§ **Soal Latihan**:
- 1) Salin ulang bagian teks tentang ketimpangan akses pelayanan publik yang terletak antara "a. Layanan Kesehatan" dan "dan tidak efisien.", termasuk kedua batas tersebut.
- 2) Jawablah pertanyaan berikut berdasarkan teks tentang ketimpangan akses pelayanan publik.
(a) Puskesmas di kecamatan mana saja yang disebut sering kekurangan tenaga medis?
(b) Apa yang diandalkan warga di daerah pinggiran untuk bepergian?
(c) Dokumen penting apa saja yang disebut sering sulit diurus oleh warga miskin?

§ **Kutipan Halaman**:
====

8. Ketimpangan Akses Pelayanan Publik

Kemiskinan juga terlihat dari bagaimana layanan publik tersebar:

a. Layanan Kesehatan

Puskesmas di kecamatan seperti Mekar Baru dan Gunung Kaler seringkali kekurangan tenaga medis, fasilitas penunjang, dan obat-obatan. Program Jaminan Kesehatan Nasional (JKN) belum merata, dengan banyak warga miskin belum terdaftar atau kesulitan akses.


b. Pendidikan

Kualitas guru, infrastruktur sekolah, dan fasilitas belajar sangat timpang antara wilayah pusat dan pinggiran. Banyak sekolah negeri kekurangan ruang kelas dan sarana belajar.


c. Transportasi Publik

Warga di daerah pinggiran mengandalkan transportasi pribadi atau ojek. Ketiadaan transportasi publik yang murah dan terjadwal membuat akses ke tempat kerja dan fasilitas kota menjadi mahal dan tidak efisien.


d. Layanan Administratif

Warga miskin sering kesulitan mengurus dokumen penting seperti KTP, akta kelahiran, dan BPJS, karena jarak ke kecamatan terlalu jauh atau keterbatasan informasi digital.

====

§ **Isi Data**:
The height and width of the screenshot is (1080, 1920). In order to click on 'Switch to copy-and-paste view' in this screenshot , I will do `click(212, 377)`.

====

§ **Jawaban Latihan**:
- 1)
a. Layanan Kesehatan

Puskesmas di kecamatan seperti Mekar Baru dan Gunung Kaler seringkali kekurangan tenaga medis, fasilitas penunjang, dan obat-obatan. Program Jaminan Kesehatan Nasional (JKN) belum merata, dengan banyak warga miskin belum terdaftar atau kesulitan akses.


b. Pendidikan

Kualitas guru, infrastruktur sekolah, dan fasilitas belajar sangat timpang antara wilayah pusat dan pinggiran. Banyak sekolah negeri kekurangan ruang kelas dan sarana belajar.


c. Transportasi Publik

Warga di daerah pinggiran mengandalkan transportasi pribadi atau ojek. Ketiadaan transportasi publik yang murah dan terjadwal membuat akses ke tempat kerja dan fasilitas kota menjadi mahal dan tidak efisien.

- 2)
(a) Puskesmas di Kecamatan Mekar Baru dan Gunung Kaler.
(b) Mereka mengandalkan transportasi pribadi atau ojek.
(c) Dokumen tersebut adalah KTP, akta kelahiran, dan BPJS.